Jeudi 13 juin, même les petites routes sont embouteillées et nous devons laisser passer plusieurs convois militaires. Nous passons par Puiseaux sur la D 948 et couchons 3 km plus loin, à Bromeilles.

Vendredi 14 juin, Beaumont en Gâtinais, Beauchamp sous Huilard, Lorris (D44). Tout va bien, il est 8h. Tout va mal, il est 9h ; plus de pain et encore des convois ; achetons 1 litre de lait pour 5 personnes ! avons fait 3km en 10 heures.

Samedi 15 juin, avons dormi dans la voiture, il fait très froid dans la forêt d’Orléans, sur la D 961. Cafard, 8h : les voitures avancent sur trois files, des soldats donnent des biscuits aux enfants. Avons très faim et rien à boire. Il faut beaucoup pleurer pour avoir du pain ; nous obtenons un pain de 4 livres bien vite mangé avec du chocolat et de l’eau d’un puits pas très propre. Arrêt pendant 4h, puis roulons 3h pour faire 1500 mètres le long d’un bois. Des soldats nous ravitaillent et couchons sur place.

Dimanche 16 juin, départ 4h du matin ; sommes bombardés en rase motte, 3 fois par des avions « italiens » dit-on. Nous nous sauvons dans les bois ; tout le monde a peur ; une femme devient folle, c’est atroce. Des bombes sur les convois militaires et civils. Dix autos flambent. Mauvais moral ; à 8h du matin je fais un malaise. Un major militaire me soigne, je suis sans connaissance pendant 3 heures. Encore des bombardements ; couchés dans un champ de blé, les balles sifflent au-dessus de nous. Une femme a l’épaule déchiquetée ; on devient fou. 12, 13, 14, 15h en route ; nous pouvons suivre des convois militaires. Les gens sont méchants pour fuir plus vite. Je suis toujours dans la voiture, malade, très mal à la tête. Un peu de pain et de chocolat pour eux, pour moi rien que de l’aspirine. 17h,re-bombardement ; nous nous ruons dans les blés. Les balles incendiaires sifflent et nous avons tous très peur. Sur la D 952, à « les Bordes » nous trouvons une ferme abandonnée. Orage terrible, beaucoup de bruit. Nous faisons un feu pour cuire un lapin et un bouillon Kub. Les bombes font tomber les vitres et les glaces. Des autos brûlent à 50 mètres sur un passage à niveau. Il y a des blessés, des morts. Nous faisons manger 4 soldats qui n’ont rien pris depuis 4 jours. Ils embrassent les enfants de joie. Dans la cave, nous trouvons un tonnelet de vin et des gobelets. Sur le bord de la route j’en distribue aux soldats qui passent ; j’en suis heureuse, eux de même. Il pleut, on dort dans la voiture et on apprend que le Pont de Sully/Loire, situé à 3km, a sauté ; 20h : pagaille. Les gens se sauvent à pied, laissent les autos : scènes de pillage. Du linge plein les fossés, les gens pleurent. Moi j’ai tout de même espoir de nous sauver et de sauver notre voiture.

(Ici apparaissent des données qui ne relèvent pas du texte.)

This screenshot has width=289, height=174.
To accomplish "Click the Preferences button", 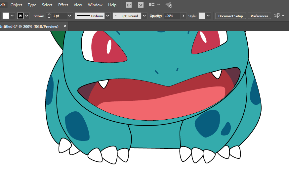I will 259,16.
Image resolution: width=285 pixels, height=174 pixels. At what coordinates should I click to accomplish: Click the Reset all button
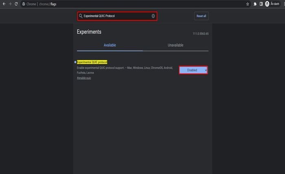[201, 16]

Lundi 17 juin, 5h du matin, je trouve sur le bas côté de la route un fût plein d’essence…. Nous pleurons de joie et nous repartons en sens contraire pour Gien à 28km. De 6h à 10h, nous avons bien roulé ; à 11h nous trouvons des soldats en triste état, morts de fatigue, ; alerte, bombardement. Nous restons dans la voiture pour veiller sur l’essence. Le canon tonne sans arrêt, sommes sur le front. 13h,16h, boire ! Nous demandons un lapin aux soldats. La voiture tombe en panne de batterie. Nous sommes remorqués par une grosse voiture à qui nous donnons de l’essence et aussi à des soldats noirs.17h, encerclés par des convois français, puis mitraillés, puis cernés par des Allemands à Ouzouer /Loire (D952). Nos soldats cachés derrière nos files de voitures résistent. Les gosses hurlent, cachés dans les fossés. On nous crie de nous rendre. Je jette notre revolver loin dans les blés. Nous levons les bras plutôt que de nous faire tuer, nous étions trahis. Des soldats habillés en Français étaient en fait des Allemands ; on est arrêté, le petit est inconsolable. Il fera une jaunisse huit jours plus tard. On est fouillé.

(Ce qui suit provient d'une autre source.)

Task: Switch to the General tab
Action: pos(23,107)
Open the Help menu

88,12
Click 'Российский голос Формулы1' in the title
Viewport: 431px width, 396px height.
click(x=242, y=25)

Mardi 18 juin, déjeuner à 6h avec notre voisin de remorquage. Les soldats allemands cherchent les soldats français, mitraillettes en avant. Toujours la canonnade ; ils se battent en haut du pays ; nuit sans pouvoir dormir.

Mercredi 19 juin, à 4h nos soldats se rendent ; leurs affaires, leurs papiers jonchent le sol. C’est triste à vivre. Les Allemands amènent les prisonniers devant nous dès 6h. A 7h, ils sont au moins 3000 parqués dans le champ en face ; ils ont le droit d’écrire à leurs familles.
10h, distribution de sardines et de chocolat pour les enfants. Moral un peu mieux. A 11h avec une voisine et ma mère, nous sommes réquisitionnées pour soigner les blessés dans l’église. Des Français blessés ou morts ; deux mourants veulent me dire je ne sais quoi. Un soldat allemand m’empêche de les approcher. Je regarde et je panse des blessures : un bras abîmé là, trois balles dans la poitrine d’un autre. Ils souffrent tous. Un certain regard ne me quittera plus jamais. J’en ai trop vu, je suis très triste. A midi, sardines et bœuf en boîte pour tous. A 13h, nous repartons et passons devant un tas de fusils, nous voyons des camions militaires renversés dans les bas-côtés. Encore du pillage. Les gens volent, les soldats allemands font la police. Départ à 14h et à 16h, nous sommes en panne 500 mètres plus loin. Nous sommes tous remorqués par des Allemands très corrects. A deux km de Montereau (D44) les Noirs de la Côte d’Ivoire font brûler leurs morts avec des caisses de munitions, puis pour ne pas se rendre, ils se font sauter avec. C’est une vision d’enfer. C’est une fournaise, nous en sommes à 500 mètres, choqués ; les enfants crient et pleurent. Un officier allemand les entraîne plus loin en disant que ce n’est pas un spectacle pour des enfants. On va être remorqué, mais après une mauvaise manœuvre, notre Citroën est dans le fossé. Un cheval et 20 paysans pour la sortir de là ; çà nous coûte 20 francs. Rien à dîner, nous n’avons plus faim. Je vais avec Jean-Claude dormir dans l’auto, les autres vont se coucher dans le foin ; il fait froid, cafard fou.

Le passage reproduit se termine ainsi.